Leave the images out and write out each entry exactly as shown.

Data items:
----------

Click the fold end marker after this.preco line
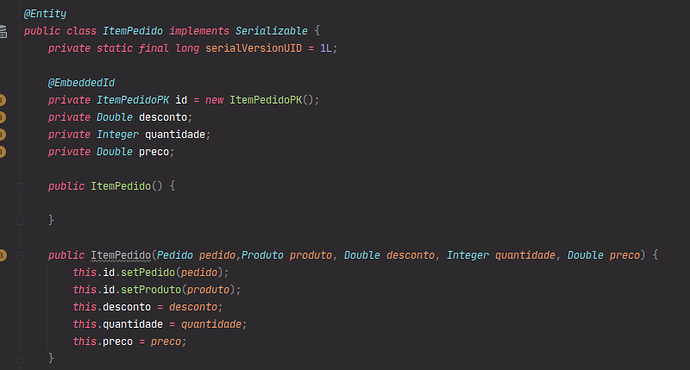The image size is (690, 370). [x=19, y=358]
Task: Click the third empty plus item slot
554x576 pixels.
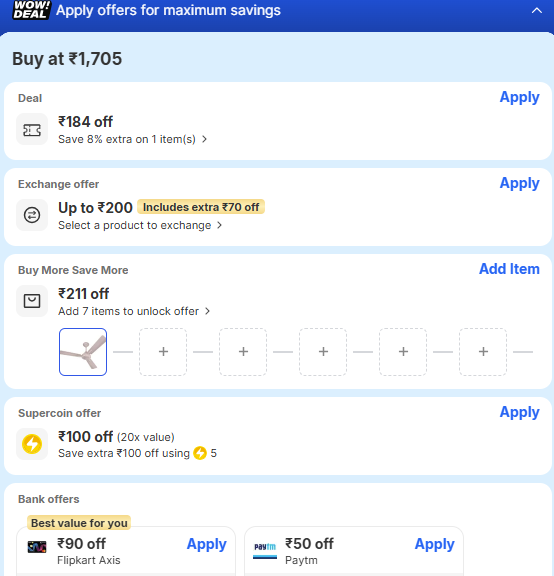Action: [x=323, y=352]
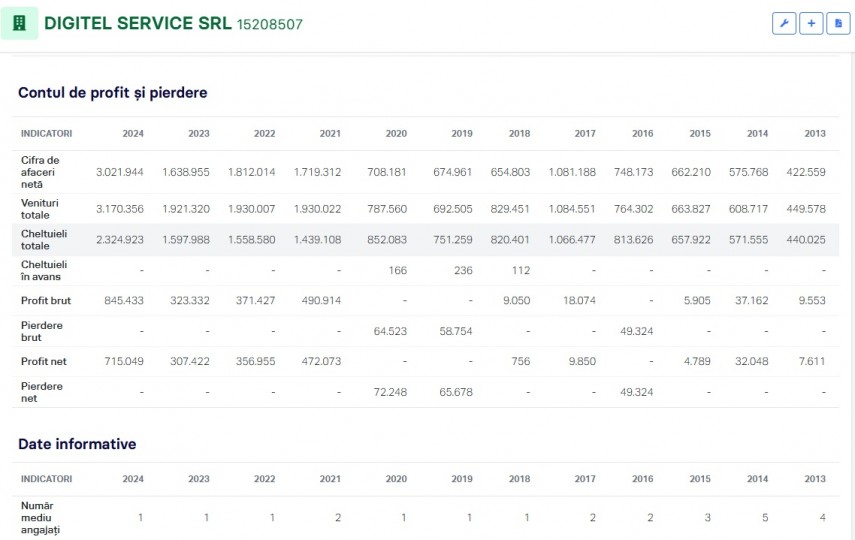
Task: Click the Cifra de afaceri netă row label
Action: pos(40,172)
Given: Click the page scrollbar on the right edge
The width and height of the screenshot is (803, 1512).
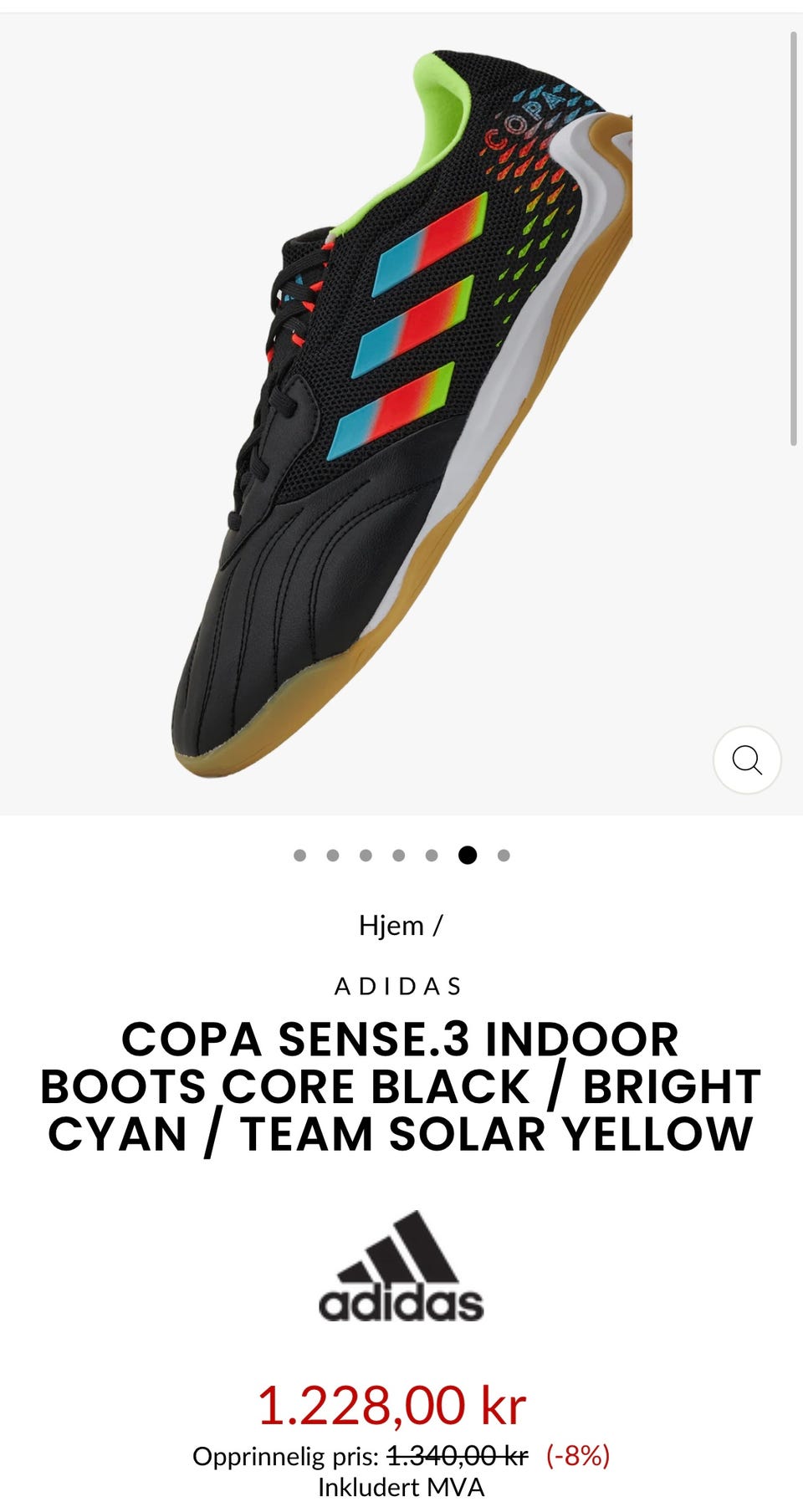Looking at the screenshot, I should (x=794, y=238).
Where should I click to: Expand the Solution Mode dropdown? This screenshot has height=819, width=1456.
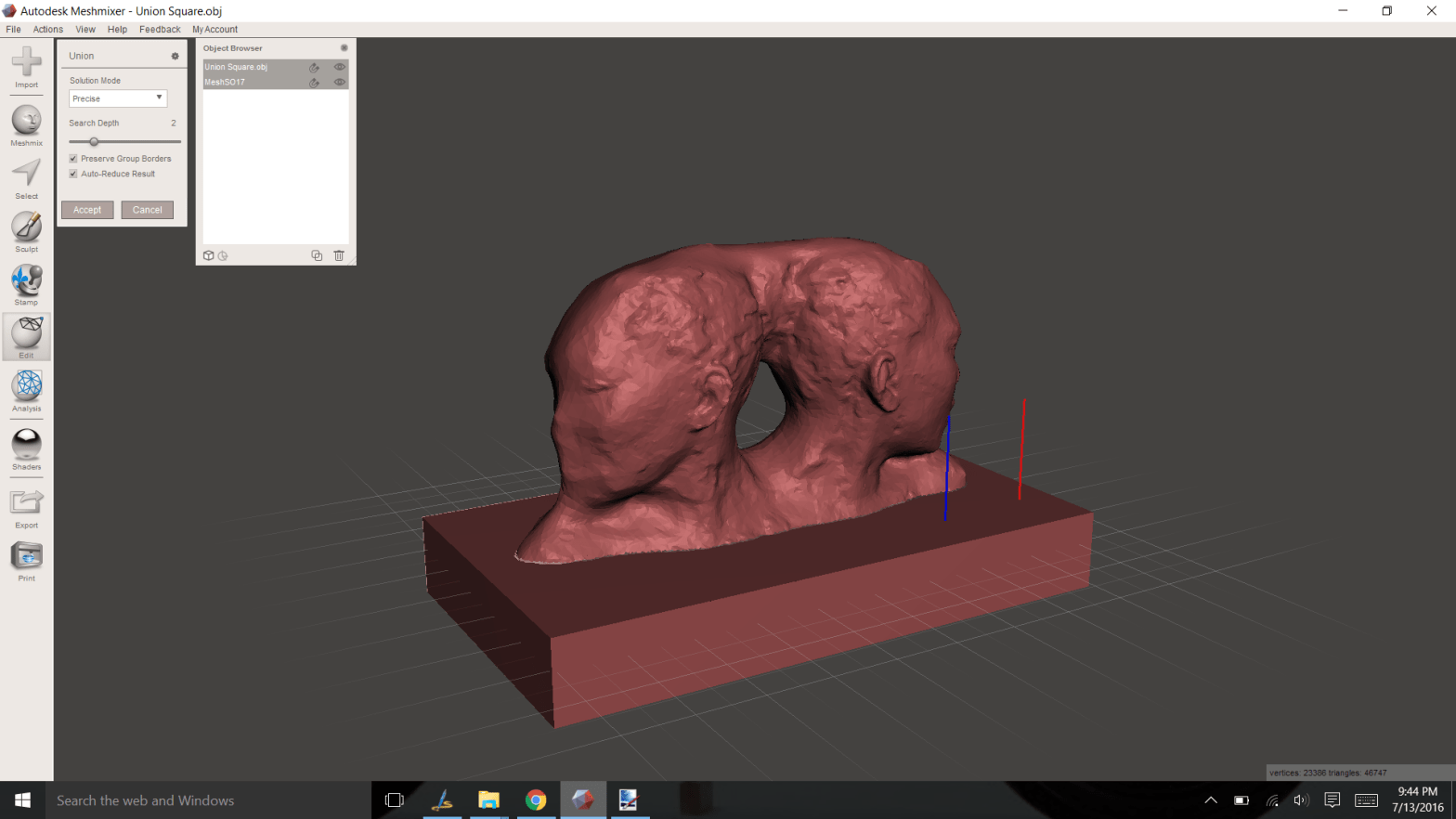point(118,98)
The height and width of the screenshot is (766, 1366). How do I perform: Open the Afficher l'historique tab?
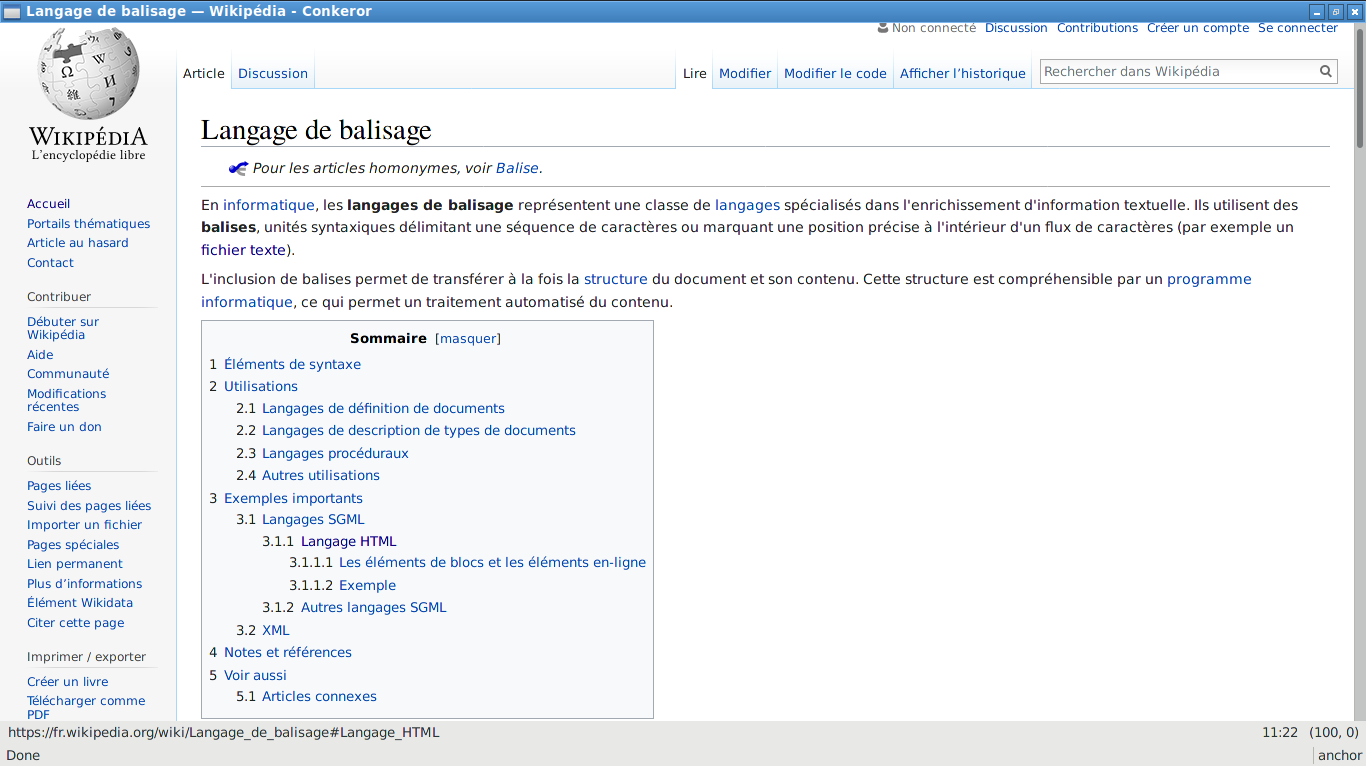(962, 73)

----------

RESULT FOR THIS EXERCISE:
Click the fold end marker after this.preco line
The image size is (690, 370). [x=19, y=358]
Task: Click the third empty plus item slot
554x576 pixels.
Action: [x=323, y=352]
Task: Click the Cifra de afaceri netă row label
Action: pos(40,172)
Given: Click the page scrollbar on the right edge
The width and height of the screenshot is (803, 1512).
Looking at the screenshot, I should (x=794, y=238).
Where should I click to: Expand the Solution Mode dropdown? This screenshot has height=819, width=1456.
point(118,98)
The height and width of the screenshot is (766, 1366). How do I perform: Open the Afficher l'historique tab?
(962, 73)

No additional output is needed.